Celebrando a Sagrada Família hoje, contemplamos um dos momentos de grande angústia vivenciados por José, Maria e o menino Jesus. No dia de Natal, refletimos sobre as condições precárias em que o menino Deus foi recebido neste mundo: o Rei dos reis, Senhor dos senhores: que nasce pobre em um estábulo.
Mas eis que o pior ainda estava por vir …

O período mais vulnerável para uma família é aquele do nascimento de um filho: toda a rotina é modificada; viagens são canceladas (a locomoção se torna mais difícil); o marido se prepara psicologicamente para dar uma ajuda maior nas tarefas domésticas. Pois bem, foi precisamente neste período de vulnerabilidade que a Sagrada Família enfrentou a grande aflição de fugir para o Egito, para escapar da loucura de Herodes, que queria matar o recém nascido.

A religião da época ignorou todos os sinais do nascimento do messias, ou seja, os próximos (os seus) não o receberam, enquanto os estrangeiros (os magos) de longe, se apresentaram com seus dons.

Deus nunca abandona os seus. É verdade que ele não os isenta do sofrimento, non entanto, os ajuda. José, guardião da família divina não perde a intimidade com seu Deus por um momento sequer. O homem da prontidão e obediência, auxiliado por Deus em sonho, obedece as orientações do mensageiro de Deus: “Levantou-se, pegou o menino e a mãe, ainda era noite, e partiu para o Egito” (Mt 2,14).

Não demorou muito …

Quem procurava matar está morto, diz o anjo em sonho para José. O poderoso Herodes, não tinha poder sobre a vida e a morte. Tudo passa, os maiores tiranos, não importa quanto tempo vivam, um dia descerão à sepultura: e os planos de Deus continuarão.
Bem-aventurados os que temem ao Senhor e andam nos seus caminhos (Salmo 127).

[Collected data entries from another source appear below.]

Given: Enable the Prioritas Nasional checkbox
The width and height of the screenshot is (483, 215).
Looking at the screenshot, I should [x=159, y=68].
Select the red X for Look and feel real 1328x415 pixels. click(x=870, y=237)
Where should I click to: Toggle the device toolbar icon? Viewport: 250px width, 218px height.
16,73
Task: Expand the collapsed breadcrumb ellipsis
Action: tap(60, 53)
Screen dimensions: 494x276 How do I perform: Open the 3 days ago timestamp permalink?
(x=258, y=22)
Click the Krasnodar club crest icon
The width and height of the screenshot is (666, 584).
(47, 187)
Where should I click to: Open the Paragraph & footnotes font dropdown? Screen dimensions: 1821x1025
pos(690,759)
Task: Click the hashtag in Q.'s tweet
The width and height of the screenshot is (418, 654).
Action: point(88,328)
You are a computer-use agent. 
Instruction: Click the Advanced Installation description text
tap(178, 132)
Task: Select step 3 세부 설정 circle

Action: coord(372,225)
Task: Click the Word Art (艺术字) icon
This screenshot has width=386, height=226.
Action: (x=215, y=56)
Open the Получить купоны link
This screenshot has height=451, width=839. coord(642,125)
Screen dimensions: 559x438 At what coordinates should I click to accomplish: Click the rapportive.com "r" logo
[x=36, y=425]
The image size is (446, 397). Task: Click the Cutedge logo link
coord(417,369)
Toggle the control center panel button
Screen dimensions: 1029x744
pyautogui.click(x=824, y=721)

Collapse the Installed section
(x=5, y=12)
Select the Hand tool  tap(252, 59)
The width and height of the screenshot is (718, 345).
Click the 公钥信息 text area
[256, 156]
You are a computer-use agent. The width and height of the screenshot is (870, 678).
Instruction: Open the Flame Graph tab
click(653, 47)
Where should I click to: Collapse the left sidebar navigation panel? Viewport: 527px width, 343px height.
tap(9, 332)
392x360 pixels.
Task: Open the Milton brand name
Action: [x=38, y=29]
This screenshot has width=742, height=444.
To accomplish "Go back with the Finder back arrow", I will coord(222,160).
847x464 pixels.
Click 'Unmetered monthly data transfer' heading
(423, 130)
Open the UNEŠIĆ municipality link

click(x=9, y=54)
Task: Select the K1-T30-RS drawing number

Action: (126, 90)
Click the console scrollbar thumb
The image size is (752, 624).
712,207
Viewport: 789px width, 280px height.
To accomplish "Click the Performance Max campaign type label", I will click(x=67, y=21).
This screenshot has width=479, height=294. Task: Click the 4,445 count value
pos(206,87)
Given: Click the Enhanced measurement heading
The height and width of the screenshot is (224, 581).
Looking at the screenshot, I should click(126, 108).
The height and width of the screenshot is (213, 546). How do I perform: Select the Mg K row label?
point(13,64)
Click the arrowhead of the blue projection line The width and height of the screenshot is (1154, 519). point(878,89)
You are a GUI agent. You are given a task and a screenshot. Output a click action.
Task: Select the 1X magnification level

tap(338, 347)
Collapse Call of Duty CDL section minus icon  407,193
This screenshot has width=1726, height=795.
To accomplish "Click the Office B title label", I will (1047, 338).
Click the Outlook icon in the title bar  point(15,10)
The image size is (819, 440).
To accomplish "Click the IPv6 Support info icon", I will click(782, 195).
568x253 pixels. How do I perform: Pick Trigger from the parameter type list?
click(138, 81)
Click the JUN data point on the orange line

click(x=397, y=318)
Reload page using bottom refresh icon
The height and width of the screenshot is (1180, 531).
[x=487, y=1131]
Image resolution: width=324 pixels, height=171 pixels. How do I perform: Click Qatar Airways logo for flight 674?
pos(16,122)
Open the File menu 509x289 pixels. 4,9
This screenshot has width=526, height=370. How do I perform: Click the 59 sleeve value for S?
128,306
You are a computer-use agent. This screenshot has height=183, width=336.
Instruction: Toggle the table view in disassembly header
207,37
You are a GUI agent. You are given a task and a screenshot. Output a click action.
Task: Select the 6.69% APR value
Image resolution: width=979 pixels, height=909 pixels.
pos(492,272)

A aventura do homem com Deus, na minha opinião, pode ser resumida desta maneira: levanta-te e vai! Aventurar-se com Deus é seguir o seu Caminho: levantar-se e permanecer no Seu Caminho (o caminho de Deus), o salmo de hoje. Nossas vidas são feitas de progressos e contratempos: partidas (despedidas) e retornos (começos). Precisamos saber a hora certa de partir e voltar. A jornada em direção a Deus não é feita apenas por avanços. O homem que teme a Deus, porque em Deus confia, está sempre aberto a partidas e retornos. Sempre encontra forças para se levantar novamente e assim permanecer fiel ao plano de Deus.

A propósito disto, o verbo levantar aparece quatro vezes no evangelho de hoje. A repetição de palavras na Bíblia nunca foi deixada de lado pelos primeiros pregadores, ainda mais interessante é notar que o verbo levantar (em grego: Egeiro) é usado pelo anjo para anunciar a ressurreição de Jesus (Mt 28,6).

Este levantar-se para realizar uma tarefa, uma missão em nome de Deus, é muito significativo. O pais e mães precisam aprender com a sagrada família este levantar-se, erguer-se, para enfrentar os muitos desafios de hoje. São inúmeros os casais que necessitam levantar-se/erguer-se, verdadeiramente ressuscitar, para manter viva a presença de Deus em seus corações e, assim, em suas famílias. Famílias inteiras precisam desse ressurgir!

José e Maria obedecem. Não perdem tempo. Hoje falamos muito e agimos pouco, todos querem falar, se exprimir, talvez nos falte disponibilidade para fazer o que Deus nos pede. José e Maria no silêncio põem em prática as orientações do Senhor seu Deus. O casal que acolheu a Palavra encarnada é silencioso. É o mais silencioso de todos os casais. A família da Palavra, fala pouco, quase nada: mas como ninguém, sabe cuidar da presença de Deus.
Que a Sagrada Família de Nazaré, nos ajude a “levantar-nos” para cuidar da presença de Deus em nossos corações e em nossa sociedade, contra os Herodes de hoje, que continuam procurando matar qualquer sinal de esperança e renovação.